**TASK TO COMPLETE**:
Transcribe the lines below exactly, starting at the line containing "Open the Bay 1 server dropdown" and ending at the line containing "should pyautogui.click(x=251, y=147).", with both of those lines included.
Begin PROVIDED DATA
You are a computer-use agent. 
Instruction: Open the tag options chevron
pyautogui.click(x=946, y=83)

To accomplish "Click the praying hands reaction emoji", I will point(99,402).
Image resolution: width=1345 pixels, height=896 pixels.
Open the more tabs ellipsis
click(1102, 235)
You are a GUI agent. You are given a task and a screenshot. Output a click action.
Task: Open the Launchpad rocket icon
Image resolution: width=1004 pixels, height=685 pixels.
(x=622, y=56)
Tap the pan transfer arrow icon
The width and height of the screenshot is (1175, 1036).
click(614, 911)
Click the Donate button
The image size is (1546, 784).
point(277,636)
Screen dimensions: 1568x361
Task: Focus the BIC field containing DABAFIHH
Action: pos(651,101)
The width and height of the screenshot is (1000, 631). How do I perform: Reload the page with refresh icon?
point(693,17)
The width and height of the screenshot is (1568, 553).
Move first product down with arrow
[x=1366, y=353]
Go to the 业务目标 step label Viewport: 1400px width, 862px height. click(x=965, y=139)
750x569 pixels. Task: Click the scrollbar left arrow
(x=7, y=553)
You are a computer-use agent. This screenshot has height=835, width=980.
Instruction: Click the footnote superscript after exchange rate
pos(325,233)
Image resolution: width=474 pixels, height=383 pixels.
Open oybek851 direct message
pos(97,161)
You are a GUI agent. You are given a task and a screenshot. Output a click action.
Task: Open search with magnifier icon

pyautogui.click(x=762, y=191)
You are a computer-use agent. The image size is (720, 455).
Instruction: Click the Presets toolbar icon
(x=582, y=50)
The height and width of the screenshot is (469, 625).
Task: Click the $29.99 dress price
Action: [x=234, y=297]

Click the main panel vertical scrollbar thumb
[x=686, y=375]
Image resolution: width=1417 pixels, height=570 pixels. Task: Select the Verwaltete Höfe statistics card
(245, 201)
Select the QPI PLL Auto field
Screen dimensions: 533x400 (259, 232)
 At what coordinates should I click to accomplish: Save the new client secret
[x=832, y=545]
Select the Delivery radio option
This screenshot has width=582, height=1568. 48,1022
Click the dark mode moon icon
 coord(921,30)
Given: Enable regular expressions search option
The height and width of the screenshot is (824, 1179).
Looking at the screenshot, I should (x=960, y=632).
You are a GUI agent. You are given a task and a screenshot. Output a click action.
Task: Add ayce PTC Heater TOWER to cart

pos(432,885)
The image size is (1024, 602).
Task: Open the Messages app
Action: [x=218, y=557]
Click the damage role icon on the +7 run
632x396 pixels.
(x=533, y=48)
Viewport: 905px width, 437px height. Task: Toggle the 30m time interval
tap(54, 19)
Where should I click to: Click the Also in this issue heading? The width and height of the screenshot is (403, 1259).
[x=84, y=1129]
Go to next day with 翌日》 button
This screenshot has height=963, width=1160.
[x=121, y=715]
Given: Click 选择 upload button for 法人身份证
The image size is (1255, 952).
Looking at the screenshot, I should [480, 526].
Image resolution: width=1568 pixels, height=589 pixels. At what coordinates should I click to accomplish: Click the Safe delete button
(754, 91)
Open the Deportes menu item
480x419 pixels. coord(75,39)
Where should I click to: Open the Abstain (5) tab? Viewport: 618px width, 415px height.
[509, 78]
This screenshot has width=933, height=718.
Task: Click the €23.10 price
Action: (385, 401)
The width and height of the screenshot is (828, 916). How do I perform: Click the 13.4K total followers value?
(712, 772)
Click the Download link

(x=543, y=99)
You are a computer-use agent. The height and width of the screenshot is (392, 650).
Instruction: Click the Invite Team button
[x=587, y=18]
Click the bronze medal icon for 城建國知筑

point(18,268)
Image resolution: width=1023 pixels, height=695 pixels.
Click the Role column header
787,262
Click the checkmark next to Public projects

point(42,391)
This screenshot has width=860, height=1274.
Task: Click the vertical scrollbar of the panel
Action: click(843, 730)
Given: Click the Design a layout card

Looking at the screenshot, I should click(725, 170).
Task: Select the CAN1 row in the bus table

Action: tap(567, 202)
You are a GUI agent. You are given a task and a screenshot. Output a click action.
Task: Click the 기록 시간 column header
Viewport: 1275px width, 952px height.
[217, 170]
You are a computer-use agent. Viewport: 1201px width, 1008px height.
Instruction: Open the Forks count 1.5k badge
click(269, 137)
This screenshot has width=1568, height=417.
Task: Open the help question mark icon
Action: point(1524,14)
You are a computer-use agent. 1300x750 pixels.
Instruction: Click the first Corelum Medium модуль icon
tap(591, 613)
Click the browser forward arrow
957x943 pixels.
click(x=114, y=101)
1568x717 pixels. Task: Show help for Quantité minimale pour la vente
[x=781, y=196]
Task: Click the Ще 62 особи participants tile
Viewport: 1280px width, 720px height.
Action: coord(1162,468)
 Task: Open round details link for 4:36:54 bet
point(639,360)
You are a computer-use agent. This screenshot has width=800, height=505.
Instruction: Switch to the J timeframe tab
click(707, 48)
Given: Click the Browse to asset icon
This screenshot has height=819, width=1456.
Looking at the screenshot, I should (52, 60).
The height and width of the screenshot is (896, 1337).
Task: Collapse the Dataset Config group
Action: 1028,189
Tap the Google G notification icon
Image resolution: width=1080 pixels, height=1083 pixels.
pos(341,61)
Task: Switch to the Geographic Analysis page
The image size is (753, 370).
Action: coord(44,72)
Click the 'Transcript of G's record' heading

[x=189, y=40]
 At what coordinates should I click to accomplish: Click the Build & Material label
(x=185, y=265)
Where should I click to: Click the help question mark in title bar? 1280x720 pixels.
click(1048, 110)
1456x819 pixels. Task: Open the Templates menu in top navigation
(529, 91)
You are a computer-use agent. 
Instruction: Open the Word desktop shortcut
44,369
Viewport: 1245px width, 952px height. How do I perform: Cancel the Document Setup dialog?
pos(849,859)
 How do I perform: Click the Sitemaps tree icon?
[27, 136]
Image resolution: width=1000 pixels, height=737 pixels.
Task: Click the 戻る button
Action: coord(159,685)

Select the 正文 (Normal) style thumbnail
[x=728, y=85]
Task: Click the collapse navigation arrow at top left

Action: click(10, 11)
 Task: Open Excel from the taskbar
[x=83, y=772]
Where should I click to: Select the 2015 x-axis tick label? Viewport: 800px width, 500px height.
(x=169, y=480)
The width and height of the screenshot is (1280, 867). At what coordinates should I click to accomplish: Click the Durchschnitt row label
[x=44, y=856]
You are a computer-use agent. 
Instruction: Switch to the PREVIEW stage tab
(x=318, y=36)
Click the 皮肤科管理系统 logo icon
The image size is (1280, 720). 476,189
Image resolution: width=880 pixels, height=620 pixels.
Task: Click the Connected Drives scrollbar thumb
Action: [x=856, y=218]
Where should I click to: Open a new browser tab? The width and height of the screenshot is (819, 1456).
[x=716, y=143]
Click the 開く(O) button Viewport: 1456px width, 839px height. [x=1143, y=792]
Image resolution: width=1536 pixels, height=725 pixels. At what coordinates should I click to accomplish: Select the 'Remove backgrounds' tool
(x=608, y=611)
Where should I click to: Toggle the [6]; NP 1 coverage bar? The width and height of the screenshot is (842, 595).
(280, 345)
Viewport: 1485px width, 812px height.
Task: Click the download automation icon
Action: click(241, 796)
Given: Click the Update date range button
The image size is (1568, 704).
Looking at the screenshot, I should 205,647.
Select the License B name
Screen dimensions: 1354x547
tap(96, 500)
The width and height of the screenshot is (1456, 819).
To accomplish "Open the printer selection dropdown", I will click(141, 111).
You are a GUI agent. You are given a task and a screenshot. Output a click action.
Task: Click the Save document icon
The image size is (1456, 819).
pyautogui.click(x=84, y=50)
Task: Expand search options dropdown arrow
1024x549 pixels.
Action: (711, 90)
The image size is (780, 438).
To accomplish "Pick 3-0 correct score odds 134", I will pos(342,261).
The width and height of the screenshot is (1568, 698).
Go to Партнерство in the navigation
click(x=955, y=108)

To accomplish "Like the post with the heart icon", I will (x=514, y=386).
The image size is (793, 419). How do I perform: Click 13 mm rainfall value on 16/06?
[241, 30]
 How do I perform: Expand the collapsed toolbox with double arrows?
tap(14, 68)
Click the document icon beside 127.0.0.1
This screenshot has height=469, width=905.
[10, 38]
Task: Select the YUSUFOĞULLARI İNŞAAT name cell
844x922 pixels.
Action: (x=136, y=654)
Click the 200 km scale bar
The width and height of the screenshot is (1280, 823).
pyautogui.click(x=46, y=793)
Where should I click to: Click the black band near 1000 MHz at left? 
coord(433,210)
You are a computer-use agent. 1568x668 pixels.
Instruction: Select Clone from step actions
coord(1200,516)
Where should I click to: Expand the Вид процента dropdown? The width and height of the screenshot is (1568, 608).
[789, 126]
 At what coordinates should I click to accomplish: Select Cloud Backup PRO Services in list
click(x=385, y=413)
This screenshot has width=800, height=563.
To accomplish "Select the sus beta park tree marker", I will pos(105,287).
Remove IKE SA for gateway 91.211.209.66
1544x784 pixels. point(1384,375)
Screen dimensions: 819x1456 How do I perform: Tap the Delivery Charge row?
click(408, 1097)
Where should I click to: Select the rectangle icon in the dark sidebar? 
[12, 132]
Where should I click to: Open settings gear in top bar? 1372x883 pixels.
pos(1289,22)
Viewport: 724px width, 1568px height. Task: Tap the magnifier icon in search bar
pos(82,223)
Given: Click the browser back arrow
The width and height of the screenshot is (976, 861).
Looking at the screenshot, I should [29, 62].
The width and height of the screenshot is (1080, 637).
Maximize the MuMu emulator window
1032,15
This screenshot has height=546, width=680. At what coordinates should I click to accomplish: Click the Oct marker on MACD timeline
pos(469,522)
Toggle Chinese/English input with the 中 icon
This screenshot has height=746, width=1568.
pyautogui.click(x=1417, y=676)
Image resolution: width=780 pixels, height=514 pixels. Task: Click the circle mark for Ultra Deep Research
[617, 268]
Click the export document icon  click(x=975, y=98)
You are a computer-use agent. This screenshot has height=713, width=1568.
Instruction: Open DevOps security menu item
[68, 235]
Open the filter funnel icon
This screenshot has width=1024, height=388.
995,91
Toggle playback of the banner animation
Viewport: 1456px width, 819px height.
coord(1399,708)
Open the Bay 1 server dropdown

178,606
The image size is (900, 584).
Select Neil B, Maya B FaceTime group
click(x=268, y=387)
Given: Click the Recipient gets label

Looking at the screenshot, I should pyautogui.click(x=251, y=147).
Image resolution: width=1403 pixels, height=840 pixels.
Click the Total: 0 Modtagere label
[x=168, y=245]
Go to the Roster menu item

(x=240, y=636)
End PROVIDED DATA
**RESPONSE TO THIS TASK**:
Open the Bay 1 server dropdown

178,606
The image size is (900, 584).
Select Neil B, Maya B FaceTime group
click(x=268, y=387)
Given: Click the Recipient gets label

Looking at the screenshot, I should pyautogui.click(x=251, y=147).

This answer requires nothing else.